Provided records
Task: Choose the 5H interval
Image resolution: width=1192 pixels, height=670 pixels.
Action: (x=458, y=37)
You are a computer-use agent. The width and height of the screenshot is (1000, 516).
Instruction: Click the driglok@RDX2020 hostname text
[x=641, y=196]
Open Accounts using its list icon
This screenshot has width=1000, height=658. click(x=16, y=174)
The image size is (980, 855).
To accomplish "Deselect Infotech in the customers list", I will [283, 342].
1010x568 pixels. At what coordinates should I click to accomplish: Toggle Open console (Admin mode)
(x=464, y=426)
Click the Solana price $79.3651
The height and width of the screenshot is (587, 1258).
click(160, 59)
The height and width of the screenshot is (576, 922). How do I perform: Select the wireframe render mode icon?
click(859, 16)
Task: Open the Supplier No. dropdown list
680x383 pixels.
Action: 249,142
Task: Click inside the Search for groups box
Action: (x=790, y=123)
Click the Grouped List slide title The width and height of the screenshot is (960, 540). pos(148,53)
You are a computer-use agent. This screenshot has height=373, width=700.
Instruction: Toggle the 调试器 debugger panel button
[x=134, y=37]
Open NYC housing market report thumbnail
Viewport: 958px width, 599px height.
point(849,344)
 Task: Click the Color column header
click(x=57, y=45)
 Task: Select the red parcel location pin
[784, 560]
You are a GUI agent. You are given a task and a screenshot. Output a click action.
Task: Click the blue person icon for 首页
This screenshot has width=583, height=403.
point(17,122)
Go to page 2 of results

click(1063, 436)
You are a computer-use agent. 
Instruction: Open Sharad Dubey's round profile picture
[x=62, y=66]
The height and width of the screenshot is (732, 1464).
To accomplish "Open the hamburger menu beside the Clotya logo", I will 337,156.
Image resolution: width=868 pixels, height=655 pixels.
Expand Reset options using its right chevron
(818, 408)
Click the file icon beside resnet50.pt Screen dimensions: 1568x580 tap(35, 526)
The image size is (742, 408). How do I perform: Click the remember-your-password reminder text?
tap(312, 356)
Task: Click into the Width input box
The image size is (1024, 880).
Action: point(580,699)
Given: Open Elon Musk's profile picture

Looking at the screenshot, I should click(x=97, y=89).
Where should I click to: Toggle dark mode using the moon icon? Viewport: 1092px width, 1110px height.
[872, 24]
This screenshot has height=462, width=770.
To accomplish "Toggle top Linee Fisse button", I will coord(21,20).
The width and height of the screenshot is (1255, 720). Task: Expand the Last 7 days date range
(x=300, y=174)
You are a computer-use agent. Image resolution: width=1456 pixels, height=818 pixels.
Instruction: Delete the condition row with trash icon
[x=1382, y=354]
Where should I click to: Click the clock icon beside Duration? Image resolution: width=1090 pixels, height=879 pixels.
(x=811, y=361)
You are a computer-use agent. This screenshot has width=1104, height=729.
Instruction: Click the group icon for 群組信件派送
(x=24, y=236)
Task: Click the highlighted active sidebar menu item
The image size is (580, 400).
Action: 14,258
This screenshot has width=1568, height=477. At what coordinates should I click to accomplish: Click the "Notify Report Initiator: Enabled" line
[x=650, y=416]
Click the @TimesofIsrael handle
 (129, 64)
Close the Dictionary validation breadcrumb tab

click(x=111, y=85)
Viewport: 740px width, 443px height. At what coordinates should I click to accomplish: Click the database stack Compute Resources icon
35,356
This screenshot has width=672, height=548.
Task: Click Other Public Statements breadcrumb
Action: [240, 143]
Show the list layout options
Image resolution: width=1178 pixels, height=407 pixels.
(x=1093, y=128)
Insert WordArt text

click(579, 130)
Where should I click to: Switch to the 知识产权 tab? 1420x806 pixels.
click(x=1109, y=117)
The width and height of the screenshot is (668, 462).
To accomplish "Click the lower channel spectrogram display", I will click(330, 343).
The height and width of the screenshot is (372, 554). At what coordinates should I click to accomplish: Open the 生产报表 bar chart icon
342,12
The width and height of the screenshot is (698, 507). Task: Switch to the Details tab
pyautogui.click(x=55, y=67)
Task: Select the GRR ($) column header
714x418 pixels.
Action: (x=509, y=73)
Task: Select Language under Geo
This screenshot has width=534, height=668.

Goal of the exercise
Produce a precise copy of all the material above.

Exercise answer
Task: Choose the 5H interval
Image resolution: width=1192 pixels, height=670 pixels.
Action: (x=458, y=37)
You are a computer-use agent. The width and height of the screenshot is (1000, 516).
Instruction: Click the driglok@RDX2020 hostname text
[x=641, y=196]
Open Accounts using its list icon
This screenshot has width=1000, height=658. click(x=16, y=174)
The image size is (980, 855).
To accomplish "Deselect Infotech in the customers list", I will [283, 342].
1010x568 pixels. At what coordinates should I click to accomplish: Toggle Open console (Admin mode)
(x=464, y=426)
Click the Solana price $79.3651
The height and width of the screenshot is (587, 1258).
click(160, 59)
The height and width of the screenshot is (576, 922). How do I perform: Select the wireframe render mode icon?
click(859, 16)
Task: Open the Supplier No. dropdown list
680x383 pixels.
Action: 249,142
Task: Click inside the Search for groups box
Action: (x=790, y=123)
Click the Grouped List slide title The width and height of the screenshot is (960, 540). pos(148,53)
You are a computer-use agent. This screenshot has height=373, width=700.
Instruction: Toggle the 调试器 debugger panel button
[x=134, y=37]
Open NYC housing market report thumbnail
Viewport: 958px width, 599px height.
point(849,344)
 Task: Click the Color column header
click(x=57, y=45)
 Task: Select the red parcel location pin
[784, 560]
You are a GUI agent. You are given a task and a screenshot. Output a click action.
Task: Click the blue person icon for 首页
This screenshot has width=583, height=403.
point(17,122)
Go to page 2 of results

click(1063, 436)
You are a computer-use agent. 
Instruction: Open Sharad Dubey's round profile picture
[x=62, y=66]
The height and width of the screenshot is (732, 1464).
To accomplish "Open the hamburger menu beside the Clotya logo", I will 337,156.
Image resolution: width=868 pixels, height=655 pixels.
Expand Reset options using its right chevron
(818, 408)
Click the file icon beside resnet50.pt Screen dimensions: 1568x580 tap(35, 526)
The image size is (742, 408). How do I perform: Click the remember-your-password reminder text?
tap(312, 356)
Task: Click into the Width input box
The image size is (1024, 880).
Action: point(580,699)
Given: Open Elon Musk's profile picture

Looking at the screenshot, I should click(x=97, y=89).
Where should I click to: Toggle dark mode using the moon icon? Viewport: 1092px width, 1110px height.
[872, 24]
This screenshot has height=462, width=770.
To accomplish "Toggle top Linee Fisse button", I will coord(21,20).
The width and height of the screenshot is (1255, 720). Task: Expand the Last 7 days date range
(x=300, y=174)
You are a computer-use agent. Image resolution: width=1456 pixels, height=818 pixels.
Instruction: Delete the condition row with trash icon
[x=1382, y=354]
Where should I click to: Click the clock icon beside Duration? Image resolution: width=1090 pixels, height=879 pixels.
(x=811, y=361)
You are a computer-use agent. This screenshot has width=1104, height=729.
Instruction: Click the group icon for 群組信件派送
(x=24, y=236)
Task: Click the highlighted active sidebar menu item
The image size is (580, 400).
Action: 14,258
This screenshot has width=1568, height=477. At what coordinates should I click to accomplish: Click the "Notify Report Initiator: Enabled" line
[x=650, y=416]
Click the @TimesofIsrael handle
 (129, 64)
Close the Dictionary validation breadcrumb tab

click(x=111, y=85)
Viewport: 740px width, 443px height. At what coordinates should I click to accomplish: Click the database stack Compute Resources icon
35,356
This screenshot has width=672, height=548.
Task: Click Other Public Statements breadcrumb
Action: [240, 143]
Show the list layout options
Image resolution: width=1178 pixels, height=407 pixels.
(x=1093, y=128)
Insert WordArt text

click(579, 130)
Where should I click to: Switch to the 知识产权 tab? 1420x806 pixels.
click(x=1109, y=117)
The width and height of the screenshot is (668, 462).
To accomplish "Click the lower channel spectrogram display", I will click(330, 343).
The height and width of the screenshot is (372, 554). At what coordinates should I click to accomplish: Open the 生产报表 bar chart icon
342,12
The width and height of the screenshot is (698, 507). Task: Switch to the Details tab
pyautogui.click(x=55, y=67)
Task: Select the GRR ($) column header
714x418 pixels.
Action: (x=509, y=73)
Task: Select Language under Geo
This screenshot has width=534, height=668.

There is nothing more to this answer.